I recently sat through three weeks of discussions based around these forms of essays at our local media centre.  Entertaining, informing, eloquent assertions of highly questionable origin (a lot of psycho babble, that even my psych friends don't use), designed for and used in art-funding proposals no doubt, recycled for the edification of the masses in regional outposts such as Lower Knowle (Knowle West by any other name…).

To be fair, actually the masses consisted of two people the first two weeks, me and B, three in the last one when we hijacked a friend. The rest of the audience were friends of the speakers, others involved in the Centre or associated media, with the Council representative not returning after the first week - no sticking power (Shame I liked him though - he wanted to buy a scarf like the one I was wearing - obviously understands true culture). 

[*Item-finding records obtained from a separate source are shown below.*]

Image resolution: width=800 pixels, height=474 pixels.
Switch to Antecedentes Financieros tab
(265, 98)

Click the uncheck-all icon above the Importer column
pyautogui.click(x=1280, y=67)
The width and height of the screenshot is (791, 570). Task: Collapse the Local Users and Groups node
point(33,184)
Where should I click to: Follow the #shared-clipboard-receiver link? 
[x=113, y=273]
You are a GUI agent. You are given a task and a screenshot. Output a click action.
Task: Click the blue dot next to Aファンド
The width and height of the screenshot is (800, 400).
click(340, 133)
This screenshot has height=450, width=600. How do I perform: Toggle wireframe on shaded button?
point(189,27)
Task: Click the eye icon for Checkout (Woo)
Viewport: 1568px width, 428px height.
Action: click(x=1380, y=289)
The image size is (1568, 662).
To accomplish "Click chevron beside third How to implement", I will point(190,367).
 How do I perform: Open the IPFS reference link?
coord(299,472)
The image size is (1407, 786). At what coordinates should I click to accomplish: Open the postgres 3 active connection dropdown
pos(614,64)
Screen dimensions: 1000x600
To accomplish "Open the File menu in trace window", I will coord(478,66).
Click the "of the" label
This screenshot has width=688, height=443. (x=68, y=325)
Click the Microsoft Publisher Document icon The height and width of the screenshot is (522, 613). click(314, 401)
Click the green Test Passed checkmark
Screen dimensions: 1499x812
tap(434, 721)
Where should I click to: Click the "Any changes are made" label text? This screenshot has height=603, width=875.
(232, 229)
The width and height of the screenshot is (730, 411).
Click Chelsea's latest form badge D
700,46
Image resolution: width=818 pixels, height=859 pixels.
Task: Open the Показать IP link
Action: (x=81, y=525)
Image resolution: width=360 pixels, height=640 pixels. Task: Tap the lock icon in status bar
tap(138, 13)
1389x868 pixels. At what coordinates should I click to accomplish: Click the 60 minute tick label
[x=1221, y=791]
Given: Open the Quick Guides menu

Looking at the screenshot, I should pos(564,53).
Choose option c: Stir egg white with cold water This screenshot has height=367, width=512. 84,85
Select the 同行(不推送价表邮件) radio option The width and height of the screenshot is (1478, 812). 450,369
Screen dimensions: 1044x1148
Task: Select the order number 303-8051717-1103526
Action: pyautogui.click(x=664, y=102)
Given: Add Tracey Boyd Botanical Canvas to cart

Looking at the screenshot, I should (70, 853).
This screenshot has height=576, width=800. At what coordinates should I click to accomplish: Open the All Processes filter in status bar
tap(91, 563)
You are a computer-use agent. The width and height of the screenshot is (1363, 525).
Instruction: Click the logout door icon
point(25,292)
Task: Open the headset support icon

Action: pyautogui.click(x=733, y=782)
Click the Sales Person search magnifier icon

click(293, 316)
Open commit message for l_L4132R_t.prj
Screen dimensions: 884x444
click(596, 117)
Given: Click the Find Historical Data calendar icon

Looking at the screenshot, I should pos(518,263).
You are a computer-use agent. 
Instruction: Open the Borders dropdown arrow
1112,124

Back to me book…. Mr Dormer finishes the essay berating Andrew Graham-Dixon for having missed out crafts' importance from a current arts series which was being screened (in 1995/6).  I am totally content to add this to the list of other crimes Mr Graham-Dixon commits in the name of documentary reportage.

All in all, a thoroughly successful piece of thought-provoking writing me thinks.

Not wanting this bonding to end, I skipped on to page 194 and the essay entitled “Writing about the crafts”... and slipped into sleep filled nirvana (after realising it was now three o clock in the morning).

Now I know who I am and what I do, best get on with struggling through the day. I am looking forward to early bed tonight (no smutty laughs here please..) I have the second essay The Status of Craft by Paul Greenhalgh to look forward to...

I would highly commend this book to anybody who is seriously, or even curiously, interested in how craftsmanship has developed and its place in society today.